**Exercise requirements**
Nothing outside the range below should be printed. Output exactly the lines from the line with "Screen dimensions: 1568x780" to the line with "Given: Go to the last record navigation arrow", both included.

▼

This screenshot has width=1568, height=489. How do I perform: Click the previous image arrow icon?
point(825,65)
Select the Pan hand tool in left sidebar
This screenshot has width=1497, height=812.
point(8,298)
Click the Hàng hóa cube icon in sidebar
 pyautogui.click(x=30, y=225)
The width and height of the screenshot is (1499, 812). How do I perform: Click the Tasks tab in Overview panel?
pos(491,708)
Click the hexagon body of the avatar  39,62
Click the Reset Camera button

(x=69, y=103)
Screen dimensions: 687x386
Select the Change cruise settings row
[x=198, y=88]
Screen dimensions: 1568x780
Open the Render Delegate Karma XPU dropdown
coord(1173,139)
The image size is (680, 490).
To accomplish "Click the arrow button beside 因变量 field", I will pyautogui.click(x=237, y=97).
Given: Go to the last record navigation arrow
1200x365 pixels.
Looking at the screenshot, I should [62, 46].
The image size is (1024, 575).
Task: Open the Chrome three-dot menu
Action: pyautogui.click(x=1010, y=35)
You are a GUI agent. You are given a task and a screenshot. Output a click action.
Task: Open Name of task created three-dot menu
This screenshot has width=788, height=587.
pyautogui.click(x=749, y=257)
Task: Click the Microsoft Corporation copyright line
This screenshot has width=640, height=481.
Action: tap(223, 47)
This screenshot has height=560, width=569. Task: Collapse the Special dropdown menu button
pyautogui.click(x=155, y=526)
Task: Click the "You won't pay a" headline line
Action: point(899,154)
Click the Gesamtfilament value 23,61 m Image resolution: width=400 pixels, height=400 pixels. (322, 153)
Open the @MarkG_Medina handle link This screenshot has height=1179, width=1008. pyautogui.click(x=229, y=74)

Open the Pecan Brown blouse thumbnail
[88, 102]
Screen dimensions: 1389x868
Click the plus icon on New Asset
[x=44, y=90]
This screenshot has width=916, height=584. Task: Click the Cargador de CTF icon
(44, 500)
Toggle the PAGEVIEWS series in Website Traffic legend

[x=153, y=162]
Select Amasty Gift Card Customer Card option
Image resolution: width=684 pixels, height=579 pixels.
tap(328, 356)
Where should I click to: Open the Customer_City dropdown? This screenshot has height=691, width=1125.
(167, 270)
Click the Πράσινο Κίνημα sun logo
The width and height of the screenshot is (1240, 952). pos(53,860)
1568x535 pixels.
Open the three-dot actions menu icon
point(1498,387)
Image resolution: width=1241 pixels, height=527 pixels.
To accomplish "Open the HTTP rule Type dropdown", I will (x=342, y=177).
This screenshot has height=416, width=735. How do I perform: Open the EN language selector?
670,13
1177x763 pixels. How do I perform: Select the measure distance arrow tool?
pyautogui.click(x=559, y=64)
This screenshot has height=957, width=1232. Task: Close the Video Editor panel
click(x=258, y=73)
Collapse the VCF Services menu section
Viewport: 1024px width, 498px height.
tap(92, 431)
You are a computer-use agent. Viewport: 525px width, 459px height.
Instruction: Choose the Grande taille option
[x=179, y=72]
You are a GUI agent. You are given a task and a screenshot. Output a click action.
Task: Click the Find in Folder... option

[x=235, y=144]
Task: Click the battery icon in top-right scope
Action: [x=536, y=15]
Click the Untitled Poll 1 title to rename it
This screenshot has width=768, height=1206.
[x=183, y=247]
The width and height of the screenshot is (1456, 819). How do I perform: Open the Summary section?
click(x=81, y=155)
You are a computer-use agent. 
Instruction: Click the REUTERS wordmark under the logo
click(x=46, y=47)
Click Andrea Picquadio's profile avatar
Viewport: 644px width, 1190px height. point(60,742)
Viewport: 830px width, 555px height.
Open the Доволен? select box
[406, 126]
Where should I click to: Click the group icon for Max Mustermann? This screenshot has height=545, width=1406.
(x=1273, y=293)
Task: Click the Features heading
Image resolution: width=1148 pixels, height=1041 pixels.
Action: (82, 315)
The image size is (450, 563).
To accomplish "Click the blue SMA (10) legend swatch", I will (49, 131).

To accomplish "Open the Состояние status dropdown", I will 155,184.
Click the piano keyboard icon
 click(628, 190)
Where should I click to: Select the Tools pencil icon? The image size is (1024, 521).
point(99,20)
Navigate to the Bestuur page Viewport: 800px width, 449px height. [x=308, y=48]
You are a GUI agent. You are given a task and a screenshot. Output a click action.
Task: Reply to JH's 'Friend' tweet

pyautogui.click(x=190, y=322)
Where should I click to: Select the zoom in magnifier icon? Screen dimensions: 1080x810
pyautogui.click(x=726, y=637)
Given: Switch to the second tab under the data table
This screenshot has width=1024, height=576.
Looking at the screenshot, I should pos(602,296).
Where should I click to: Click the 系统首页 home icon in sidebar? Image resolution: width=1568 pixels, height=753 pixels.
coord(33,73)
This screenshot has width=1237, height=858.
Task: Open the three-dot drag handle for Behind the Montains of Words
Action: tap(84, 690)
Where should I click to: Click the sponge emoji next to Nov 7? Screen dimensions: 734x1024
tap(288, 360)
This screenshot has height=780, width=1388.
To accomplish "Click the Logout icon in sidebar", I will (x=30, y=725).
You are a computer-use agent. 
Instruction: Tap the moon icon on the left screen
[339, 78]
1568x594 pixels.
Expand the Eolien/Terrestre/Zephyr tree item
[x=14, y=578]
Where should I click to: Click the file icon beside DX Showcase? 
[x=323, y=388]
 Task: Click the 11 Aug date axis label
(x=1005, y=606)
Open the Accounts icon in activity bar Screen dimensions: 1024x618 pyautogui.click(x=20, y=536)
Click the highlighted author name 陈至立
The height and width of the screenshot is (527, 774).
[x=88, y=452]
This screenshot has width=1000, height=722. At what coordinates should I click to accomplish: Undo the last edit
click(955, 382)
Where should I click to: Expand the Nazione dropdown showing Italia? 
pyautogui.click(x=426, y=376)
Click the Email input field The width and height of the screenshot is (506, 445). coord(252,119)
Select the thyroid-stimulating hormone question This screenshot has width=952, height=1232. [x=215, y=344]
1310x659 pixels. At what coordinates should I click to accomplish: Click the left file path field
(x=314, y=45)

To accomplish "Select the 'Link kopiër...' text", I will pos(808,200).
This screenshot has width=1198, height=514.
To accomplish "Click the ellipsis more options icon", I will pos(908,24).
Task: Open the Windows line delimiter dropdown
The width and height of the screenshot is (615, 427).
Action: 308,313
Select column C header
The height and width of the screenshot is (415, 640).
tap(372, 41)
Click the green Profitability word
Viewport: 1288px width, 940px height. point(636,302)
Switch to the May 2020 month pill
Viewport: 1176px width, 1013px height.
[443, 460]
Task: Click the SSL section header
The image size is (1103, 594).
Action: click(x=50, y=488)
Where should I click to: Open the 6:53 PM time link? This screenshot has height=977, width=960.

▲

**Solution for this exercise**
Screen dimensions: 1568x780
Open the Render Delegate Karma XPU dropdown
coord(1173,139)
The image size is (680, 490).
To accomplish "Click the arrow button beside 因变量 field", I will pyautogui.click(x=237, y=97).
Given: Go to the last record navigation arrow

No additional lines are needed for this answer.